Incredibly, the market shrugged off the negative meaning of the event and went up even higher in a very strong way by Friday last week. As a consequence, the benchmark Philippine Stock Exchange index, or PSEi, broke past its previous record high of 5,050.99 established on March 14 as it closed last Friday at 5,145.89, up 94.9 points, or up 1.89 percent. Also, the market chalked up a daily trading gain last Friday of more than 100 points from the previous day—a market advance long erased from public memory since the bull market of 2007.
Last Friday, too, the market was able to churn out a value turnover equivalent to P10.58 billion, which was certainly exceptional. It was almost double the value turnover that the market had been normally churning out on a daily basis as far back then in 2007. If I may add, these observations are indications that the local market is possibly fast becoming truly bullish.
Search for answers
The big question that was begging for answer over the weekend, as a result, was if the market will continue to go higher. By Tuesday, part of that question may have found some answers. The result of trading on Monday could be one enlightening experience.
To my mind, though, the true answer can be found by looking back at past market data and news.
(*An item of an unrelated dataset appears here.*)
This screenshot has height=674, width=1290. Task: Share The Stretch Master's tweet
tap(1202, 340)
It would lead you to the very explanation of the more essential aspect of the question, which is on the issue “if the market has the very fundamental strength to go up higher.”
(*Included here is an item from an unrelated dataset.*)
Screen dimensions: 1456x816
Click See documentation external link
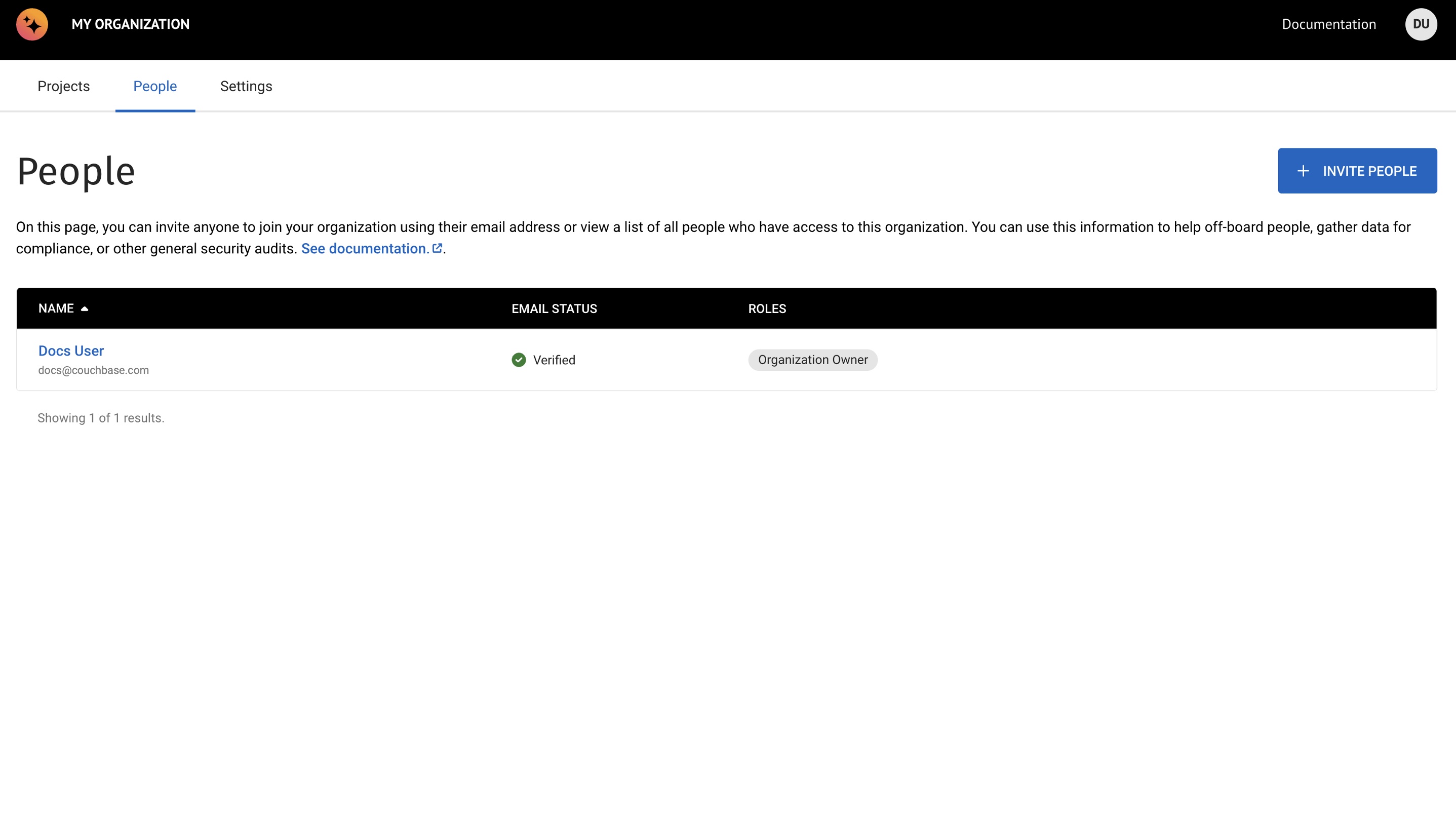point(371,248)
Article continues after this advertisementI could not think of a more appropriate explanation to this thesis than the old Asian proverb which, more or less, says that “the future is but a logical continuation of the past.” Here, what the proverb is simply trying to convey is that, the future is the consequence of decisions and actions taken in the past. This will also explain why most successful investors say that “making money in stock trading does not mean knowing the secrets of forecasting future prices!” (To reiterate, this is the main theme and principle promoted by this column).
Article continues after this advertisementBottom-line spin
According to market statistics, last week’s market runup was led by local investors’ demand as they fanned across the board for interesting stock plays, while foreign investors continued to pour more money on first-line or blue-chip stocks.
On one hand, this is encouraging because the level of foreign investors’ money continues to be substantial and remains to be in the nature of net buying. On the other hand, it’s also discouraging because local money has always been more short term than anything else. As such, they trigger a sell-off not too long after the market hits a high.
Owing to these observations, the market may be forced to fall because of the nature of local money where they have been observed to be more short term than long term. Actually, there are stocks that have really gone up, too, already—not only technically as in overbought (already priced high by the market)—but compared to their estimated fundamental values. For instance, the market price of Universal Robina Corp. (URC) has climbed as much as 87 percent in the past 12 months. Globe Telecom Inc. (GLO) has as well advanced by as much as 73 percent.
But based on reported estimated earnings for the year by these listed companies, the gap between their market prices and intrinsic or fundamental values may soon become smaller and become actually closer to each other. This may happen as the economy picks up in the second quarter based on promised policy changes along with the rollout of planned projects by the government, which these listed companies have included in their operational plans.
In turn, these developments will be galvanized by the impact of external factors especially by the improving state of the biggest economy in the world, the United States, along with the more decisive actions being taken by leaders in Europe, that again has put at risk US assets deployed in that part of the globe.
As you may have witnessed in the past 18 months or so, our market has been also significantly moved by developments—most especially—on Wall Street and markets in Europe. Favorable leads positively impact on our market while negative leads elicit unfavorable results.
In addition, even if there are aberrations in the action of our local market like when on some days it veers away from the trend of Wall Street, it always ultimately converges or conforms with the general direction of Wall Street. For a strategy in the present situation, therefore, it is best to stick with “value stocks” or with so-called companies with “great business.”
An example of the latter is about companies whose line of business could be simple but are competitive and profitable. The former is about buying “stocks that are trading for less than they are worth,” and if I may add, “or potentially worth” in view of unfolding developments (we have several more at the moment despite the impact of recent market rallies).